*** Records for processing ***
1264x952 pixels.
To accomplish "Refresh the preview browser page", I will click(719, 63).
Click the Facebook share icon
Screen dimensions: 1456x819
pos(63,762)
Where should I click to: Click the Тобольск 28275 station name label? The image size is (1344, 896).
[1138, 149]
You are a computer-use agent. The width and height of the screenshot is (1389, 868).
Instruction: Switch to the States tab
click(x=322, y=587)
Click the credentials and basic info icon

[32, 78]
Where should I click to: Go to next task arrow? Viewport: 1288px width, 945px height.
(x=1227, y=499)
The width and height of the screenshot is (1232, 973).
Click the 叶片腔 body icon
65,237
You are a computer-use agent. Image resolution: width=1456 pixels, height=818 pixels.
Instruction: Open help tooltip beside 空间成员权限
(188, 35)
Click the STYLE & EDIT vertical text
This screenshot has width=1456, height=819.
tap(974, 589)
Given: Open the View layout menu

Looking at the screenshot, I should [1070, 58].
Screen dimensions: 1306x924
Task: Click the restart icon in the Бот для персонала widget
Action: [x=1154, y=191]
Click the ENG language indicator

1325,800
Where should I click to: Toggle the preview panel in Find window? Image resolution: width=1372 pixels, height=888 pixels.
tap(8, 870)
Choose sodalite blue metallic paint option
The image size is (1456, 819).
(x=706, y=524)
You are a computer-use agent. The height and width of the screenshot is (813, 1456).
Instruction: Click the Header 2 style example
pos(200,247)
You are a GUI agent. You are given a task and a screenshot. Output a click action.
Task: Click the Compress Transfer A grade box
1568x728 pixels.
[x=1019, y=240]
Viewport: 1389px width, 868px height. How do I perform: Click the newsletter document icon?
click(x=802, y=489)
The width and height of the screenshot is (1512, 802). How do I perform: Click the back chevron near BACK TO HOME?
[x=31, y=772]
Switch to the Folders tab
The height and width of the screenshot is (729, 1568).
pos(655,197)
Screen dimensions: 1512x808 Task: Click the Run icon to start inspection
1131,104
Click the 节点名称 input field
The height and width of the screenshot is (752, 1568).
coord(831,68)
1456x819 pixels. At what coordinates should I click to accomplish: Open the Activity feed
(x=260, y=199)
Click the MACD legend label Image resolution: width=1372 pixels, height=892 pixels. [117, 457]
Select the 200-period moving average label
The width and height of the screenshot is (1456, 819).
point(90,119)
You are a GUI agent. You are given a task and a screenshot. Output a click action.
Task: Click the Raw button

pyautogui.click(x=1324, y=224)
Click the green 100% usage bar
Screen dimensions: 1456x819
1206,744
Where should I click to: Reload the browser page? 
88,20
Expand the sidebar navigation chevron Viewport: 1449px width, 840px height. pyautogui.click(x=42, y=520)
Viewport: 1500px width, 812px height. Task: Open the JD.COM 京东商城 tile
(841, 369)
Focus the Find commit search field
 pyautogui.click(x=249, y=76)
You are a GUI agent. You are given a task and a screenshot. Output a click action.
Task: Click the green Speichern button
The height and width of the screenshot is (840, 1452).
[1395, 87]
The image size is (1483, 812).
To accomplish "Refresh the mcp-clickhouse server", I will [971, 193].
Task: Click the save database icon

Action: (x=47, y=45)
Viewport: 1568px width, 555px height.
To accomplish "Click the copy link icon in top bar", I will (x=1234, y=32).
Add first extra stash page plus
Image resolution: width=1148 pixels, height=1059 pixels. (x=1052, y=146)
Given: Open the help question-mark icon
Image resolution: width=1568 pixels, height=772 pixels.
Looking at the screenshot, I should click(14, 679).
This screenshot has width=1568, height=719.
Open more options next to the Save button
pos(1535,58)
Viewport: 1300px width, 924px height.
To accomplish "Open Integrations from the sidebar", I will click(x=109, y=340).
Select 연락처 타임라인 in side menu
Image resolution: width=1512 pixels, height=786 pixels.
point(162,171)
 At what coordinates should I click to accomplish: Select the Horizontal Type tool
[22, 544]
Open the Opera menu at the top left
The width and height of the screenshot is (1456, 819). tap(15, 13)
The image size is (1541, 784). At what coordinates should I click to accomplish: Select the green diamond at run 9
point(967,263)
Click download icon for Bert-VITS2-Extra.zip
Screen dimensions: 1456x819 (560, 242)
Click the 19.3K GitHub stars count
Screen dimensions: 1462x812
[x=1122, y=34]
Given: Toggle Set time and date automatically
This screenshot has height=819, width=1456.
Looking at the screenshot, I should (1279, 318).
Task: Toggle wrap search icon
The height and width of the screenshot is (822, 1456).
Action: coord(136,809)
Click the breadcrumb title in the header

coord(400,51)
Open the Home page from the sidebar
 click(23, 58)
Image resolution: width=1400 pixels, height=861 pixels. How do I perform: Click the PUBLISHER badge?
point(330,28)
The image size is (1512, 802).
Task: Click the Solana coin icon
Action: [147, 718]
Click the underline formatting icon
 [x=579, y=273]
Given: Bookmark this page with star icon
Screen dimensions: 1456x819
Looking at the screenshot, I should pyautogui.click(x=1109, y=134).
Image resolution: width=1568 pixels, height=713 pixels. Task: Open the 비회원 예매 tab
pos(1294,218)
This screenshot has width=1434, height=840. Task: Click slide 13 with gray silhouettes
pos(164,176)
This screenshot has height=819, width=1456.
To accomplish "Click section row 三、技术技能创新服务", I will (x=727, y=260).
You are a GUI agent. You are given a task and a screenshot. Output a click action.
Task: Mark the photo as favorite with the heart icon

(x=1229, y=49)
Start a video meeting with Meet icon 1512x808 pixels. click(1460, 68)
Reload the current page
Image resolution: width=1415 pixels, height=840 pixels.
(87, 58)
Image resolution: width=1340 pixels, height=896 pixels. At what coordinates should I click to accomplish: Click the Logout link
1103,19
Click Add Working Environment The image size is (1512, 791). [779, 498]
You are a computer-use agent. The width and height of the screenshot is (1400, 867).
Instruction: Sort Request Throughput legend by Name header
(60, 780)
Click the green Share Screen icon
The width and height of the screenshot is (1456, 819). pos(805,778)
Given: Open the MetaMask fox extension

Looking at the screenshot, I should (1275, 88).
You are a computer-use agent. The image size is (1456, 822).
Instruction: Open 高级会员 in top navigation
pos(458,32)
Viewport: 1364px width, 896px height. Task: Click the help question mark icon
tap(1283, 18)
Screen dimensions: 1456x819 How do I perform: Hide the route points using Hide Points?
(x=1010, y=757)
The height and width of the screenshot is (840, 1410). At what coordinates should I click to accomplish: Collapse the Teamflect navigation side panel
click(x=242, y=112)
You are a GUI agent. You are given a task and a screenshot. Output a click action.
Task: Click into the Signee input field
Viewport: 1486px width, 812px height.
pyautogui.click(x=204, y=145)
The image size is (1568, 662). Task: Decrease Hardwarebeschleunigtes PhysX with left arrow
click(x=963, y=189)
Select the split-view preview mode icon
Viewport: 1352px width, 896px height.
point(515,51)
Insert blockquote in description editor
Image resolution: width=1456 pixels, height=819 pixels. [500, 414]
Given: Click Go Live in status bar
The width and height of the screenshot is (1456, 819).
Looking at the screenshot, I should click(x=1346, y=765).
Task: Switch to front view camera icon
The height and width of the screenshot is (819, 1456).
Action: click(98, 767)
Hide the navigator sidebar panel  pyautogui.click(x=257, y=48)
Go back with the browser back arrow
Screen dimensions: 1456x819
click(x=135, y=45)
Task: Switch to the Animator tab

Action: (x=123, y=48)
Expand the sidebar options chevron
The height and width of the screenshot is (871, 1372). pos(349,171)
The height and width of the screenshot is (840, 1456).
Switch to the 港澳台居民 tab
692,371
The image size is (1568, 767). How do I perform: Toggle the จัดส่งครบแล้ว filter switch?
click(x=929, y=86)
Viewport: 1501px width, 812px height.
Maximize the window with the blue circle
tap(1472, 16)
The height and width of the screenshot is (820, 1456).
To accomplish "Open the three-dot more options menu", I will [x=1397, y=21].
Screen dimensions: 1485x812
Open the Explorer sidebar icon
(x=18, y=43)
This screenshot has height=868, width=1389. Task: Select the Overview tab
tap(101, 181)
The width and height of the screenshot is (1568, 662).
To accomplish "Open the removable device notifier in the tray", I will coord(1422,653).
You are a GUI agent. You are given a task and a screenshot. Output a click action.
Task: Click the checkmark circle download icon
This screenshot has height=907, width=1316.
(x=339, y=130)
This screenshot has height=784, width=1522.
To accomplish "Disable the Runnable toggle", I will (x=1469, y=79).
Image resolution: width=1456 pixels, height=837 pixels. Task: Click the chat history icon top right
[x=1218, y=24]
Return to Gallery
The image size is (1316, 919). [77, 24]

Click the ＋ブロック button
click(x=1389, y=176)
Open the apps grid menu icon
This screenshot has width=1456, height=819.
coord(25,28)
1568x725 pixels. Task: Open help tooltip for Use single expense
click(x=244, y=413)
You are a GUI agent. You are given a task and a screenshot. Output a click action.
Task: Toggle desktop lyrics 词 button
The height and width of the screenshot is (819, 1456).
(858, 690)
***
Starting from the records above, copy each line where the string "computer" is found.

You are a computer-use agent. The width and height of the screenshot is (1389, 868).
You are a computer-use agent. Image resolution: width=1456 pixels, height=818 pixels.
You are a computer-use agent. The height and width of the screenshot is (813, 1456).
You are a computer-use agent. The width and height of the screenshot is (1400, 867).
You are a computer-use agent. The image size is (1456, 822).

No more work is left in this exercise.